Queue<Node> nodes = new Queue<>(rootNodes);
while(!nodesLeft.isEmpty()){
    Node node = nodes.remove();
    process(node);
    nodes.addAll(node.children());
}

I would imagine that the first could be performed concurrently like this:

try {
    LinkedBlockingQueue<WorkItem> workQueue = new LinkedBlockingQueue<>();
    Stream<WorkItem> reprocess = Stream.generate(() -> workQueue.remove()).parallel();

    Stream.concat(workToDo.parallelstream(), reprocess)
          .filter(item -> {item.doOneWorkUnit(); return !item.isDone();})
          .collect(Collectors.toCollection(() -> workQueue));
} catch (NoSuchElementException e){}

And the second as:

try {
    LinkedBlockingQueue<Node> reprocessQueue = new LinkedBlockingQueue<>();
    Stream<WorkItem> reprocess = Stream.generate(() -> nodes.remove()).parallel();

    Stream.concat(rootNodes.parallelStream(), reprocess)
          .filter(item -> {process(item); return true;})
          .flatMap(node -> node.children().parallelStream())
          .collect(Collectors.toCollection(() -> reprocessQueue));
} catch (NoSuchElementException e){}

However, these feel like kludgy workarounds, and I dislike having to resort to using exceptions.

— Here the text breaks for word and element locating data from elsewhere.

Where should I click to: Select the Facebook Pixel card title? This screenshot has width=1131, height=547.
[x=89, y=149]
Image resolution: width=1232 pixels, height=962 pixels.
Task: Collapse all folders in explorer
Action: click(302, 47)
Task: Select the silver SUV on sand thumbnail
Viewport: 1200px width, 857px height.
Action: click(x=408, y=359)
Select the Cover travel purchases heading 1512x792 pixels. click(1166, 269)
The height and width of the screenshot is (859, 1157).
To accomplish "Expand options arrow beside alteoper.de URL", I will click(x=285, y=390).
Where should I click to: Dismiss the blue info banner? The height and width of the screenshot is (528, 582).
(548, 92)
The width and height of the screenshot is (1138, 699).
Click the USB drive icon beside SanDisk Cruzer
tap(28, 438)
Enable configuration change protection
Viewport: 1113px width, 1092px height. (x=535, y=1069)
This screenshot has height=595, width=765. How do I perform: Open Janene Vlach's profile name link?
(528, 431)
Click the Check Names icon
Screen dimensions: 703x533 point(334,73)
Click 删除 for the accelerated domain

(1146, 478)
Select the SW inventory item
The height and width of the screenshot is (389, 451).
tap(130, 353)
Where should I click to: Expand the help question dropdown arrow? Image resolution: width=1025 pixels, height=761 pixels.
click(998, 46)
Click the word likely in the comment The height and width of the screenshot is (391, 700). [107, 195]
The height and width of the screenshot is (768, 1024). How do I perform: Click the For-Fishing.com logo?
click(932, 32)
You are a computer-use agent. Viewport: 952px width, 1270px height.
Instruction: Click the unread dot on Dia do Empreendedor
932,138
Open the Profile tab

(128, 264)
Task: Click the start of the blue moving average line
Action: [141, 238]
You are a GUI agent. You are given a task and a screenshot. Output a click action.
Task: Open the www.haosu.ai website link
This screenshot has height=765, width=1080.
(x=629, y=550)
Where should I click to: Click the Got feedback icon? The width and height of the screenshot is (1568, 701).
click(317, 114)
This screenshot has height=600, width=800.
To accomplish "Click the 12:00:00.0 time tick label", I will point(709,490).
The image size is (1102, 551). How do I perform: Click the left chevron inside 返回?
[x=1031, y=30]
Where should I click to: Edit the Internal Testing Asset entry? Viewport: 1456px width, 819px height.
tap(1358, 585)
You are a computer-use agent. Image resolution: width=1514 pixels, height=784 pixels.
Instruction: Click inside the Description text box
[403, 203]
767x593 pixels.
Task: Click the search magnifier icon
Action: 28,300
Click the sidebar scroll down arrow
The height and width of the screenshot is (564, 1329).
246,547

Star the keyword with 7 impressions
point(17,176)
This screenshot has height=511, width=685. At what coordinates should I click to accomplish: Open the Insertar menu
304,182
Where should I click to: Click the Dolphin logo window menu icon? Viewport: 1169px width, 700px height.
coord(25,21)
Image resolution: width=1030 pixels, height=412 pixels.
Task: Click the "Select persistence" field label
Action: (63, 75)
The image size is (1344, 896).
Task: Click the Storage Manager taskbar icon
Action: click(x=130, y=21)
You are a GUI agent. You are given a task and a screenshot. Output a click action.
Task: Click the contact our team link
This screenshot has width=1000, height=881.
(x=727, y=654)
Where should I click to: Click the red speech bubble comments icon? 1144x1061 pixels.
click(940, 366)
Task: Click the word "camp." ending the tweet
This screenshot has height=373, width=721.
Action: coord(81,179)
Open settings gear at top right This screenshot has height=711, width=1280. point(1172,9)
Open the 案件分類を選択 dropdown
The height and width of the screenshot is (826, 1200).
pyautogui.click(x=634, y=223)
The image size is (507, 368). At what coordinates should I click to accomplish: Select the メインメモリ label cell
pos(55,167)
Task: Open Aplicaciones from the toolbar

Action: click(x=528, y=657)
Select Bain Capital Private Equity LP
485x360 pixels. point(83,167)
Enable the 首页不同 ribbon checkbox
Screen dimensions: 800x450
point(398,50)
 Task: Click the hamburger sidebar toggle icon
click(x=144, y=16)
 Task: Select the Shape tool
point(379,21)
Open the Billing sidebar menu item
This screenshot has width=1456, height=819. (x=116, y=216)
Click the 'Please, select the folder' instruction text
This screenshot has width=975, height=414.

Does anyone have a better way to do this sort of thing?

Upvotes: 2

Views: 1414

Answers (1)

Alexei Kaigorodov
Alexei Kaigorodov

Reputation: 13535

To make work parallel, I would use standard java.util.concurrent.Executor. To return the task back to working queue, in the end of the code of each task, add executor.execute(this).